AIM OF THE EXERCISE — In the records below, find the line that contains "Open the browser extensions puzzle icon", then transcribe it and every later line exactly, stopping at the final line.

DATA EXTRACT —
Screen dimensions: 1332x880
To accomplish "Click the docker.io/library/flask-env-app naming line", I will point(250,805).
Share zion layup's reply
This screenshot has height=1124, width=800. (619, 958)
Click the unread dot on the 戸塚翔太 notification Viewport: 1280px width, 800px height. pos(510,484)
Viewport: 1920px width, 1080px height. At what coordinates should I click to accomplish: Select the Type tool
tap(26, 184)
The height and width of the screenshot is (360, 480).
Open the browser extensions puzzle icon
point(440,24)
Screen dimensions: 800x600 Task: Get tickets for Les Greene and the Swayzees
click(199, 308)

ANSWER TO THE PROBLEM —
Open the browser extensions puzzle icon
point(440,24)
Screen dimensions: 800x600 Task: Get tickets for Les Greene and the Swayzees
click(199, 308)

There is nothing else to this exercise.